(SHORT TASK 1):
In the Halloween costume thread, why does CharlieWinslow decide against the Texas Chainsaw and Mike Myers suggestion? Answer in one to three sentences.

(SELECTED EXCERPT):
# Halloween 2009!



## Junit (Sep 1, 2008)

Since you had a movie theme you could be the Texas Chainsaw guy Or Mike Myers.


----------



## CharlieWinslow (Aug 16, 2008)

*Cool!*

You're right! That'd be so cool! But good Leatherface and Myers masks are hard to find, and the good ones are pricey... Well, keeping your movie theme idea in mind, I think I'll dress as Hannibal Lecter! I can find the mask at pretty much any store, and I only have to wear white clothes and backcomb my hair! Or I could be Billy the Puppet from Saw! I'd wear a suit and the mask that can also be found pretty much anywhere! But it's not the best mask I've seen either... Well, I could wear Billy the Puppet makeup instead, what do you think?

Thanks


----------



## Jimmi48 (Feb 22, 2009)

Paint a captain kirk mask white. done.


----------



## CharlieWinslow (Aug 16, 2008)

(SHORT TASK 2):
Please extract the records from the line with "Given: Click the upload video icon" through the end of the records, both ends included, and leave the pictures out of your answer.

(PROVIDED DATA):
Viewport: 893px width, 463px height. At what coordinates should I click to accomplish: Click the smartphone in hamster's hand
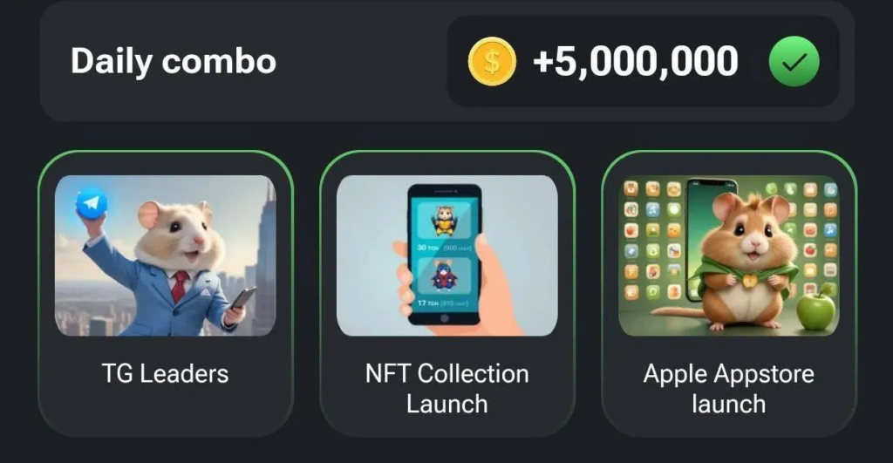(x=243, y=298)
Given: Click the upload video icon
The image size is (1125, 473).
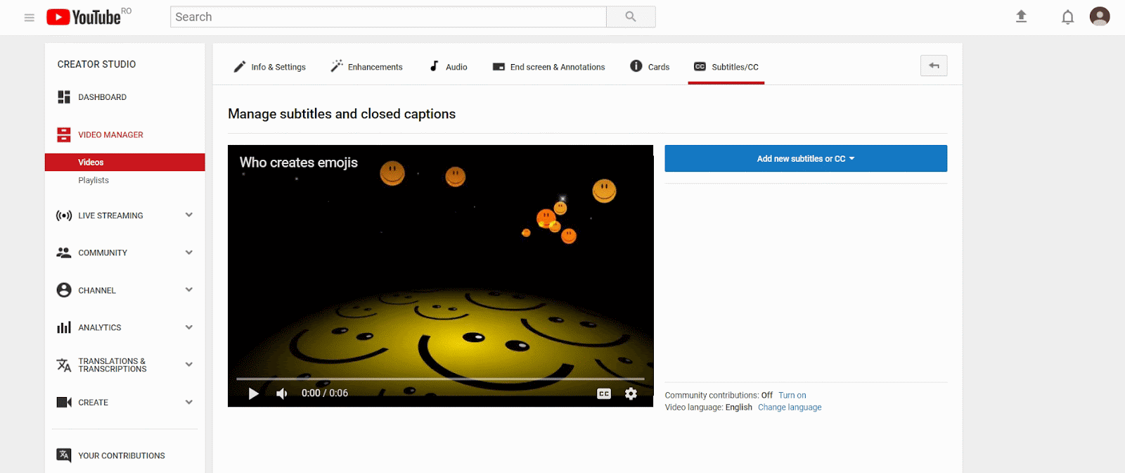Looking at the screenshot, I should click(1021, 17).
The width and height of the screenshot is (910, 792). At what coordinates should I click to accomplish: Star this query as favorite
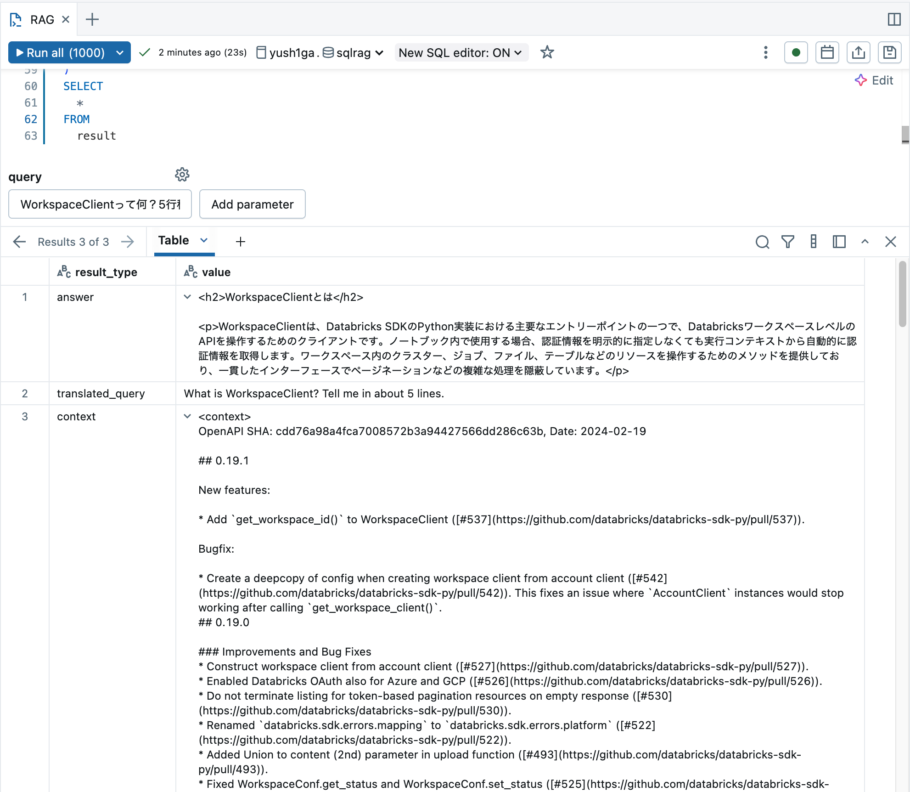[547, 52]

(FULL RESPONSE 1):
CharlieWinslow likes the idea but says good Leatherface and Myers masks are hard to find, and the good ones are pricey. Keeping the movie theme, CharlieWinslow chooses Hannibal Lecter instead, since that mask is available at almost any store.

(FULL RESPONSE 2):
Given: Click the upload video icon
The image size is (1125, 473).
Looking at the screenshot, I should click(1021, 17).
The width and height of the screenshot is (910, 792). At what coordinates should I click to accomplish: Star this query as favorite
[547, 52]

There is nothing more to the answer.